As clinical trials move forward from early and small Phase I trials through post-marketing Phase IV studies, more people are involved and more information is available on safety and effectiveness.
The following information comes courtesy of the Marti Nelson Cancer Foundation and Cancer Action Now:
- Pre-clinical Studies: Before a new medicine is tested on people (which is what the “clinical” part of the phrase “clinical trial” refers to), researchers must first determine its physical and chemical properties in the lab and study its effects on laboratory animals.
- Phase I Trials: Information on the new drug is submitted to the FDA (Food and Drug Administration) for IND status. IND stands for Investigational New Drug. The FDA, along with a local group of experts – called an IRB or institutional review board – approves the design of the clinical trial, and a small number of patients is given the drug by clinical investigators, the people who run clinical trials. During this phase, researchers try to figure out what happens to the drug in the human body: how much of it can be safely given, how it affects various organs, how it’s metabolized, etc. Usually only a very small number of people are involved in this first phase of human testing.

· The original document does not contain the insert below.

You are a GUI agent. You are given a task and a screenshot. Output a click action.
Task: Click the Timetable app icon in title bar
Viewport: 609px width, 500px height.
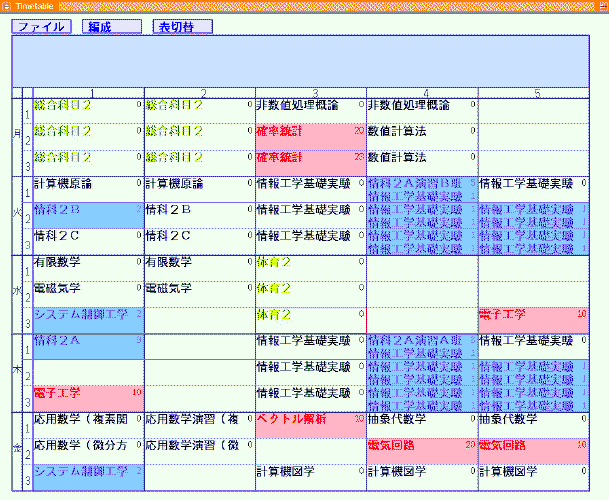point(7,6)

- Phase II Trials: This phase of testing involves larger numbers of human volunteers and aims to determine how effective the new drug is in treating the disease it’s designed to combat. In some cases the results are so impressive a drug can be approved on the basis of Phase II trials alone. More often, the drug moves into Phase III testing.
- Phase III Trials: Larger studies, perhaps involving as many as several hundred to several thousand people, are conducted comparing the new drug to a currently approved medication.
- Post-marketing Studies (Phase IV Trials): Required for drugs approved under accelerated approval to confirm that the drug is, in fact, as effective as the clinical trials suggest. Can also be used for gaining additional indications (on-label approved uses) for a drug that’s already on the market.